───── Document

China’s Five-Year Plans are a symbol of the nation’s planned economy. In the past, they set targets and launched mass movements and campaigns designed to shape economic development. And, while the failure of the planned economy subsequently triggered market reforms and a shift in focus, the nature of the plans – a governmental attempt to guide economic development – has essentially remained the same.

When environmental aims become part of these plans, planned economy measures are naturally applied to achieve them: the government announces emission-reduction targets, the government decides how to achieve those targets and closing down businesses in order to reduce emissions makes sense. This process does not happen by formal legislation, nor are environmental groups or the media encouraged to exercise oversight. It happens by executive order of the government. You could call it “planned environmentalism”.

In recent years, this planned environmentalism has achieved impressive results. In particular, as soon as reduction of pollution and emissions was included in the evaluation of local-government effectiveness, energy-intensity started to fall. But there is an obvious problem: planned environmentalism concentrates environmental-protection powers in government hands and concentration inevitably affects efficiency.

A better way of achieving both economic development and environmental protection is the adoption of market pricing – where the price of pollution and carbon emissions is set as a result of a process of negotiation between the market and environmental entities. If China has no market pricing or distributed decision-making, and instead allows the government to set emission targets and sanctions, we will struggle to reach “Pareto Optimality” – a situation where maximum environmental benefit is achieved, without stifling development.

Another major problem with the planned economy is that the appropriateness of any plan it espouses cannot be confirmed in advance. Will resources be optimally allocated? Will supply meet demand? These are problems for the planned economy, and reasons for its replacement with a market-led system.

──────────

- **Stated task 1**: Write out the passage on China's Five-Year Plans from "In recent years, this" up to and including "inevitably affects efficiency.".
- **Stated task 2**: In the passage on China's Five-Year Plans, what started to fall once reduction of pollution and emissions was included in the evaluation of local-government effectiveness?

───── Source excerpt

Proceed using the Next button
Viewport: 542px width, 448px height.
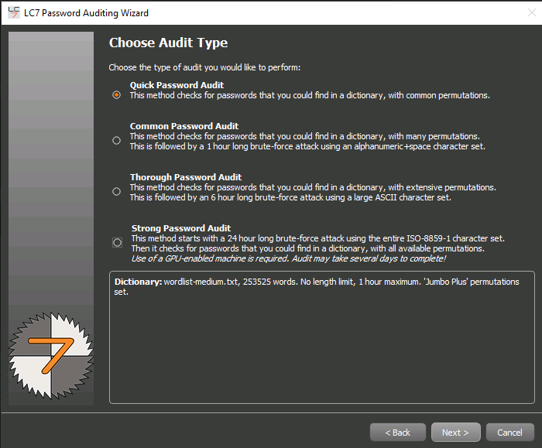tap(455, 433)
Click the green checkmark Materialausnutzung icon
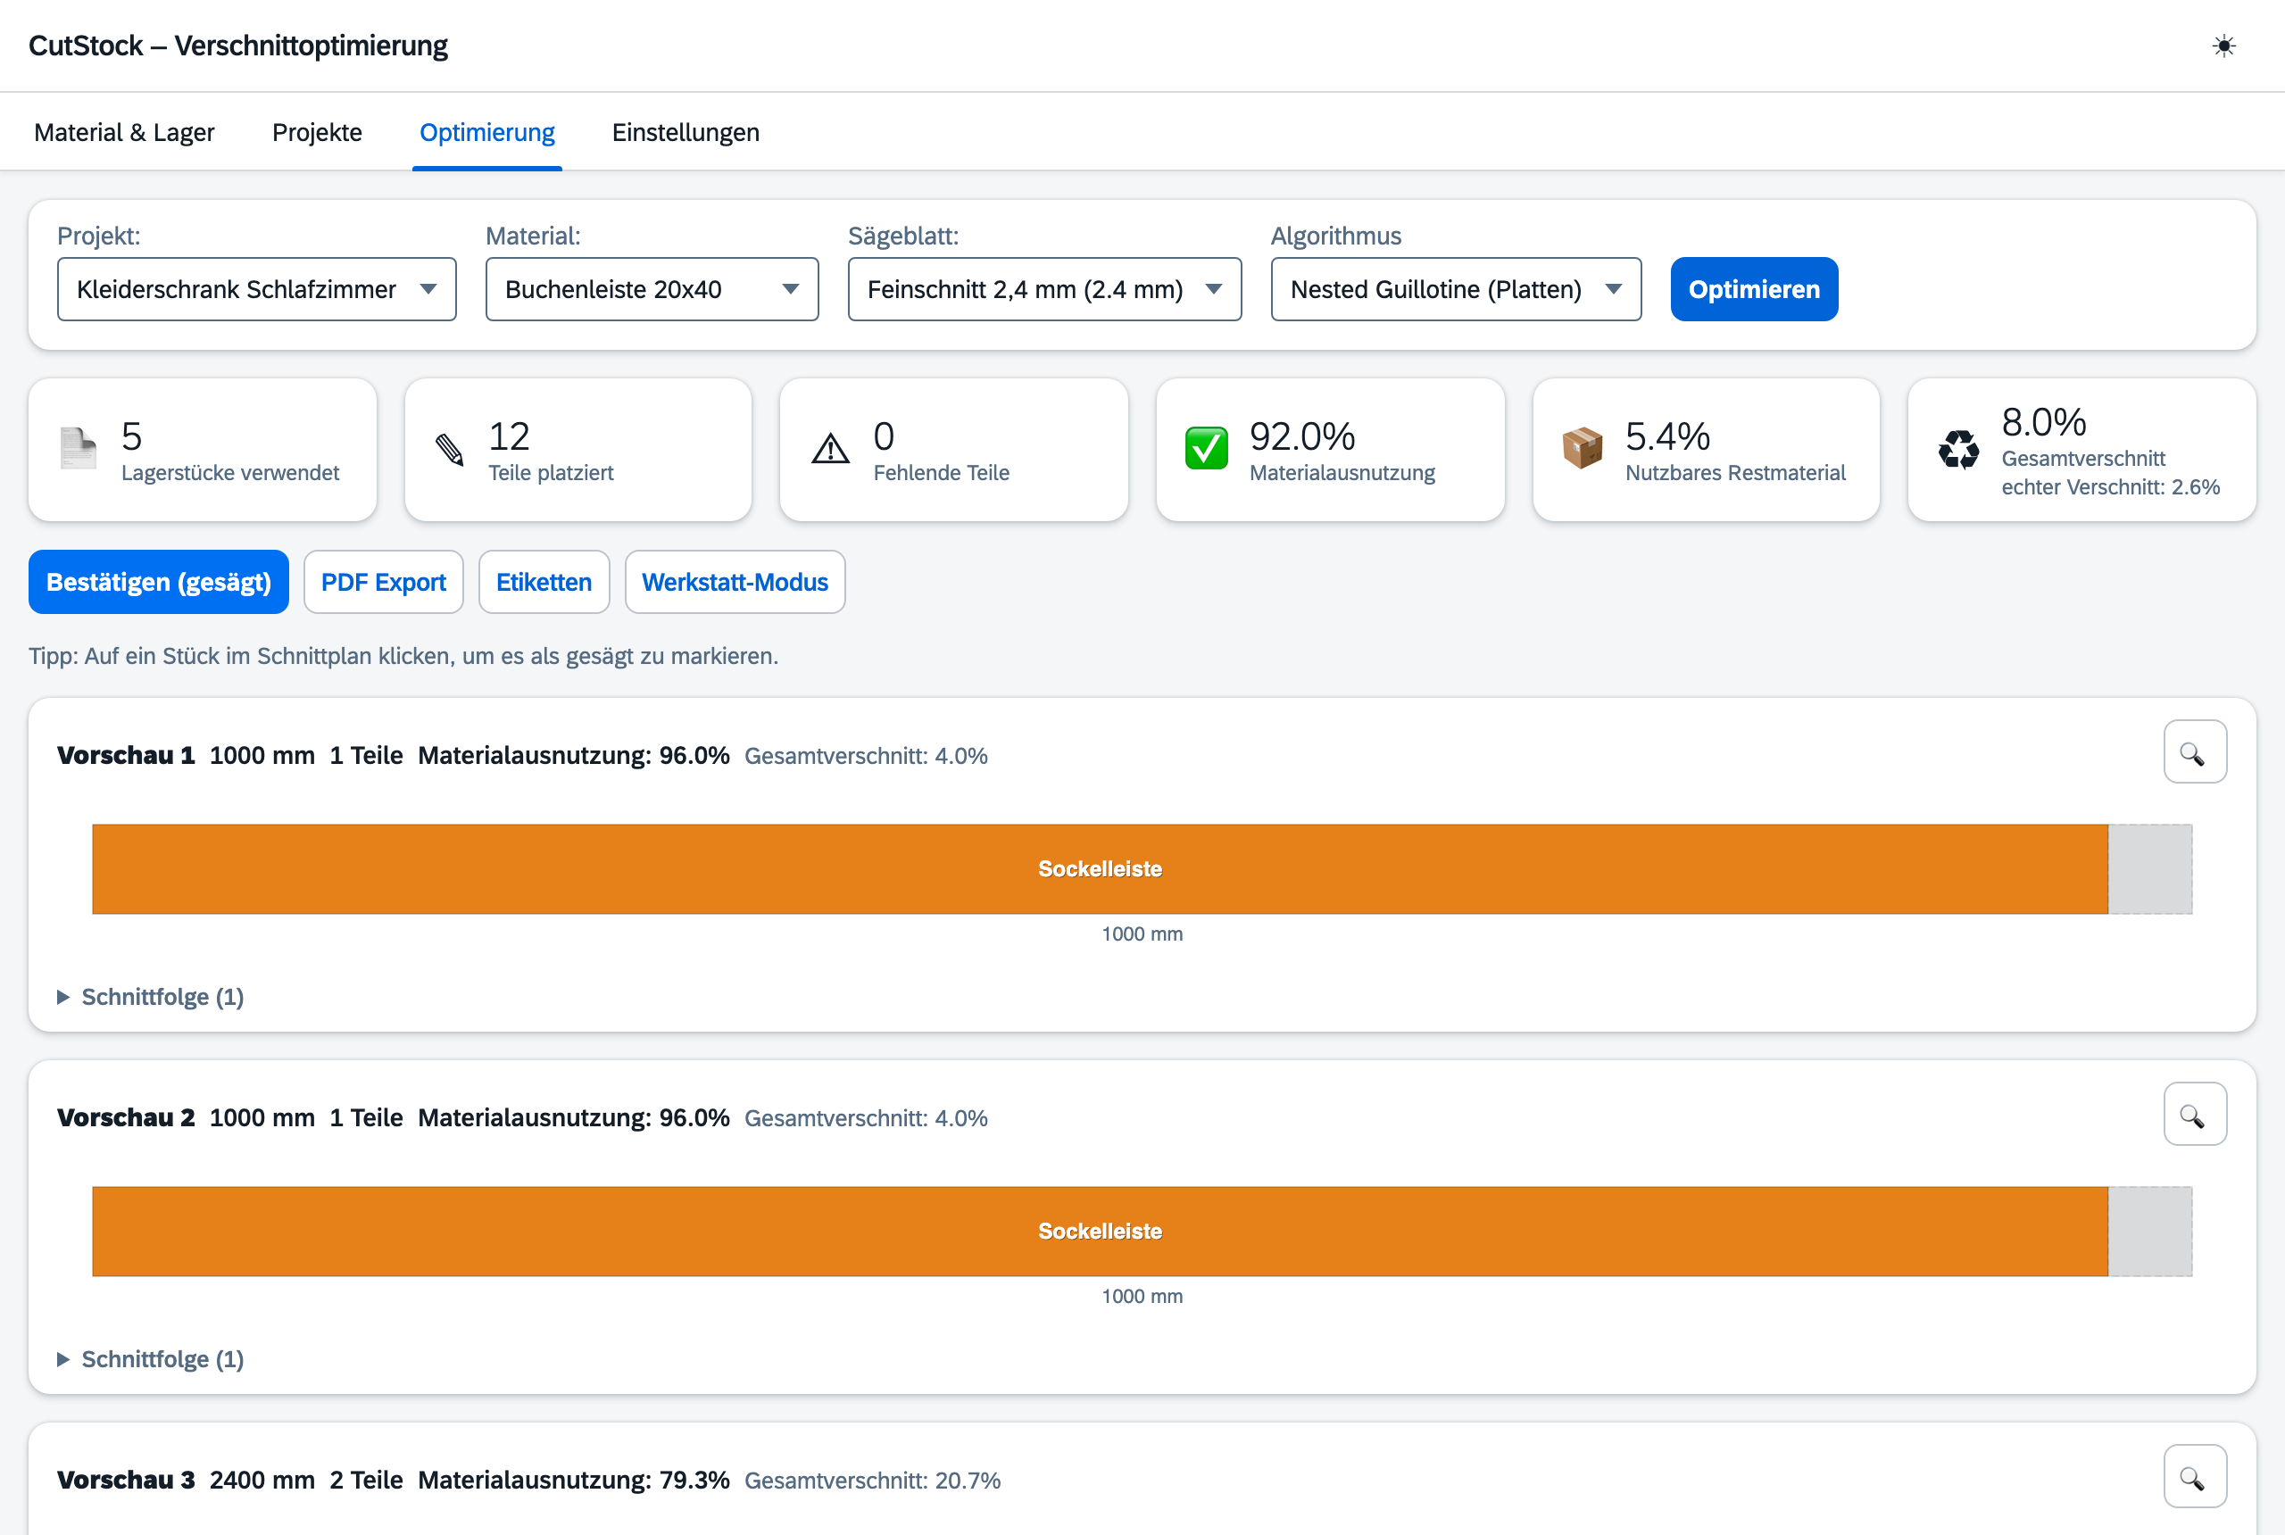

──────────

- **Written answer 1**:
In recent years, this planned environmentalism has achieved impressive results. In particular, as soon as reduction of pollution and emissions was included in the evaluation of local-government effectiveness, energy-intensity started to fall. But there is an obvious problem: planned environmentalism concentrates environmental-protection powers in government hands and concentration inevitably affects efficiency.

- **Written answer 2**: Energy intensity started to fall.